▸ SOAL LATIHAN
- a) Menurut teks tentang tambo Minangkabau, pada tahun berapa Kelompok Pengagung Kerajaan Pagaruyung mengeluarkan Tambo Pagaruyung?
- b) Salin seluruh bagian teks tentang tambo Minangkabau, dari "Dari ulasan diatas" hingga ke "Minangkabau itu sendiri.".

▸ TEKS SUMBER
2. Kelompok Pengagung Kerajaan Pagaruyung (keluarga bangsawan Pagaruyung). Kelompok ini mengeluarkan Tambo Pagaruyung pada tahun 1970 yang sudah memuat nama Adityawarman. Sebelum penemuan Prasasti Padang Roco dan Arca Amoghapasa di Nagari Siguntur pada tahun 1911, tidak ada ditemukan kemunculan nama Adityawarman dalam tambo-tambo yang beredar di Minangkabau. Kelompok Pagaruyung sangat bersemangat merevisi tambonya (atau lebih tepat mengarang tambonya) setelah satu persatu batu basurek (prasasti) yang dibuat Adityawarman ditemukan dan dapat diterjemahkan. Seluruh isi Tambo Pagaruyung kemudian dikonsep ulang supaya cocok dengan fakta-fakta sejarah yang terukir di prasasti. Bahkan teori terbaru dari kelompok ini menyebutkan bahwa Kerajaan Pagaruyung pada dasarnya adalah fusi/persatuan dari 3 dinasti kerajaan yang telah ada sebelumnya, yaitu Kerajaan Sriwijaya, Kerajaan Dharmasraya dan Kerajaan Gunung Marapi. Ketiganya di bawah Adityawarman diintegrasikan dalam satu kesatuan yaitu Kerajaan Malayapura. Tampaknya kelompok Pagaruyung berusaha pula rujuk dengan kelompok Greater Malayu dengan menggandeng Sriwijaya sebagai salah satu nenek moyangnya. Sang Sapurba oleh beberapa penafsir juga diakui sebagai nama asli dari Dapunta Hyang, pendiri Kerajaan Sriwijaya yang masih misteri itu.

 

Kesimpulan Pertama:

Dari ulasan diatas dapat kita pahami sebab musabab terjadinya kekacauan logika dan versi yang berupa-rupa dari tambo yang beredar di Minangkabau. Menurut A.A Navis, adalah wajar bila kisah tambo itu mengandung berbagai versi karena tambo itu yang diceritakan oleh pencerita sesuai dengan keperluan atau kehendak pendengarnya. Dus pada akhirnya kita pun sudah tahu bahwa tambo bukanlah sejarah, melainkan semacam kitab konstitusi yang dibuat pertama kali oleh Datuak Katumanggungan dan Datuak Parpatiah Nan Sabatang untuk menyatukan pandangan orang Minangkabau terhadap asal usul nenek moyang, adat, dan negeri Minangkabau itu sendiri.

▸ CUPLIKAN DATA
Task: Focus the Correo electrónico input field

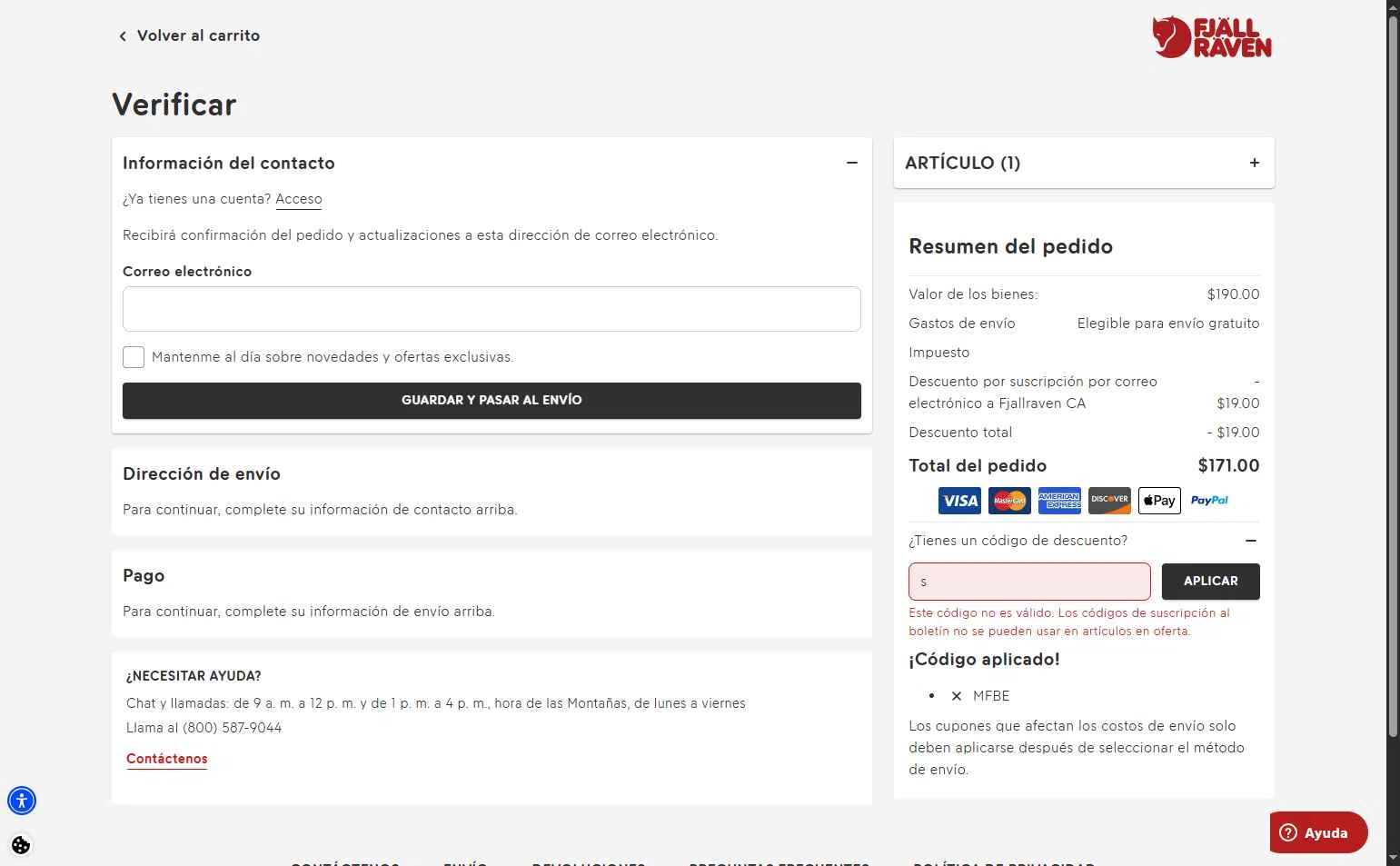Action: coord(491,309)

▸ JAWABAN TIAP SOAL
- a) Pada tahun 1970.

- b)
Dari ulasan diatas dapat kita pahami sebab musabab terjadinya kekacauan logika dan versi yang berupa-rupa dari tambo yang beredar di Minangkabau. Menurut A.A Navis, adalah wajar bila kisah tambo itu mengandung berbagai versi karena tambo itu yang diceritakan oleh pencerita sesuai dengan keperluan atau kehendak pendengarnya. Dus pada akhirnya kita pun sudah tahu bahwa tambo bukanlah sejarah, melainkan semacam kitab konstitusi yang dibuat pertama kali oleh Datuak Katumanggungan dan Datuak Parpatiah Nan Sabatang untuk menyatukan pandangan orang Minangkabau terhadap asal usul nenek moyang, adat, dan negeri Minangkabau itu sendiri.